| Your instructions |
Print the listing once more, exactly as written.

| Data to process |
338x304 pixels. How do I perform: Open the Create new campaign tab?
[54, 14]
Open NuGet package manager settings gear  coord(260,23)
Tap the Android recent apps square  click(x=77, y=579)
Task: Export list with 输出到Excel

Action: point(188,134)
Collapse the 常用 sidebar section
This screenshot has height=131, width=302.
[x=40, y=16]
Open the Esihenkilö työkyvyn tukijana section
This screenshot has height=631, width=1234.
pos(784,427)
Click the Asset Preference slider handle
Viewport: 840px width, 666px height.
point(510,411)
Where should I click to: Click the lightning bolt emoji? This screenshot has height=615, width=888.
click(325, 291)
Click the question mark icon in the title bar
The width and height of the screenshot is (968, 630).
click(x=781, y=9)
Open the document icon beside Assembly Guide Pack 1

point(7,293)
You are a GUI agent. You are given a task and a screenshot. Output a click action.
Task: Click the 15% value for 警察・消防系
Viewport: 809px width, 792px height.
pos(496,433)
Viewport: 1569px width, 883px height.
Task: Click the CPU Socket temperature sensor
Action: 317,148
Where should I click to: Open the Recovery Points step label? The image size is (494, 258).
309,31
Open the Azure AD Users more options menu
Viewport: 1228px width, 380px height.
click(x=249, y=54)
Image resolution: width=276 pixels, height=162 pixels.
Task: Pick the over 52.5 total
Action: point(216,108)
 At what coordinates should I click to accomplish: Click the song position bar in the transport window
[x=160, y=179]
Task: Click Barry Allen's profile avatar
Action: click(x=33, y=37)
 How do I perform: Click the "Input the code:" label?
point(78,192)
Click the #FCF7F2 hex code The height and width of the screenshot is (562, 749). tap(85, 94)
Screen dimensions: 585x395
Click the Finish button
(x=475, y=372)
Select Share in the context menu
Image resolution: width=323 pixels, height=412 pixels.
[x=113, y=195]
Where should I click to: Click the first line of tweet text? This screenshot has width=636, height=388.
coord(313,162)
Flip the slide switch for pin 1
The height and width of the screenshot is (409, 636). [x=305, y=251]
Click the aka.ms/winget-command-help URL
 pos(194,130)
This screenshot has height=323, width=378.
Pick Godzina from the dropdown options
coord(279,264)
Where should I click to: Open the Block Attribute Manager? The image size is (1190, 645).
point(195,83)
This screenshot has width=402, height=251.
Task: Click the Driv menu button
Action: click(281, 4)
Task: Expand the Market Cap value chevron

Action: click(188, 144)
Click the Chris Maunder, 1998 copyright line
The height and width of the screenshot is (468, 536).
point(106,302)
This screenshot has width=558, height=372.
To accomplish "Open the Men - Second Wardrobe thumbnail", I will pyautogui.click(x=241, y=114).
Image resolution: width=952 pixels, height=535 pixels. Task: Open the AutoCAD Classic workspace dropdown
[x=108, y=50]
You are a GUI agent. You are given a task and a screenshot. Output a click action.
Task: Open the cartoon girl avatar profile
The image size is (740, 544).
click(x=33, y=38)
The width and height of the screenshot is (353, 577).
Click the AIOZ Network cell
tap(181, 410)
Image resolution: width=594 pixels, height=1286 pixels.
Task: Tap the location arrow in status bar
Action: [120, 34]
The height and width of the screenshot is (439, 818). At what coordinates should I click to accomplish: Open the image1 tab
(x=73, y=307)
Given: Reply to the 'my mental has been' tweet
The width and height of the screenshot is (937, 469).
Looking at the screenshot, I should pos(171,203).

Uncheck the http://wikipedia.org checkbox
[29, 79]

| Answer to this task |
338x304 pixels. How do I perform: Open the Create new campaign tab?
[54, 14]
Open NuGet package manager settings gear  coord(260,23)
Tap the Android recent apps square  click(x=77, y=579)
Task: Export list with 输出到Excel

Action: point(188,134)
Collapse the 常用 sidebar section
This screenshot has height=131, width=302.
[x=40, y=16]
Open the Esihenkilö työkyvyn tukijana section
This screenshot has height=631, width=1234.
pos(784,427)
Click the Asset Preference slider handle
Viewport: 840px width, 666px height.
point(510,411)
Where should I click to: Click the lightning bolt emoji? This screenshot has height=615, width=888.
click(325, 291)
Click the question mark icon in the title bar
The width and height of the screenshot is (968, 630).
click(x=781, y=9)
Open the document icon beside Assembly Guide Pack 1

point(7,293)
You are a GUI agent. You are given a task and a screenshot. Output a click action.
Task: Click the 15% value for 警察・消防系
Viewport: 809px width, 792px height.
pos(496,433)
Viewport: 1569px width, 883px height.
Task: Click the CPU Socket temperature sensor
Action: 317,148
Where should I click to: Open the Recovery Points step label? The image size is (494, 258).
309,31
Open the Azure AD Users more options menu
Viewport: 1228px width, 380px height.
click(x=249, y=54)
Image resolution: width=276 pixels, height=162 pixels.
Task: Pick the over 52.5 total
Action: point(216,108)
 At what coordinates should I click to accomplish: Click the song position bar in the transport window
[x=160, y=179]
Task: Click Barry Allen's profile avatar
Action: click(x=33, y=37)
 How do I perform: Click the "Input the code:" label?
point(78,192)
Click the #FCF7F2 hex code The height and width of the screenshot is (562, 749). tap(85, 94)
Screen dimensions: 585x395
Click the Finish button
(x=475, y=372)
Select Share in the context menu
Image resolution: width=323 pixels, height=412 pixels.
[x=113, y=195]
Where should I click to: Click the first line of tweet text? This screenshot has width=636, height=388.
coord(313,162)
Flip the slide switch for pin 1
The height and width of the screenshot is (409, 636). [x=305, y=251]
Click the aka.ms/winget-command-help URL
 pos(194,130)
This screenshot has height=323, width=378.
Pick Godzina from the dropdown options
coord(279,264)
Where should I click to: Open the Block Attribute Manager? The image size is (1190, 645).
point(195,83)
This screenshot has width=402, height=251.
Task: Click the Driv menu button
Action: click(281, 4)
Task: Expand the Market Cap value chevron

Action: click(188, 144)
Click the Chris Maunder, 1998 copyright line
The height and width of the screenshot is (468, 536).
point(106,302)
This screenshot has width=558, height=372.
To accomplish "Open the Men - Second Wardrobe thumbnail", I will pyautogui.click(x=241, y=114).
Image resolution: width=952 pixels, height=535 pixels. Task: Open the AutoCAD Classic workspace dropdown
[x=108, y=50]
You are a GUI agent. You are given a task and a screenshot. Output a click action.
Task: Open the cartoon girl avatar profile
The image size is (740, 544).
click(x=33, y=38)
The width and height of the screenshot is (353, 577).
Click the AIOZ Network cell
tap(181, 410)
Image resolution: width=594 pixels, height=1286 pixels.
Task: Tap the location arrow in status bar
Action: [120, 34]
The height and width of the screenshot is (439, 818). At what coordinates should I click to accomplish: Open the image1 tab
(x=73, y=307)
Given: Reply to the 'my mental has been' tweet
The width and height of the screenshot is (937, 469).
Looking at the screenshot, I should pos(171,203).

Uncheck the http://wikipedia.org checkbox
[29, 79]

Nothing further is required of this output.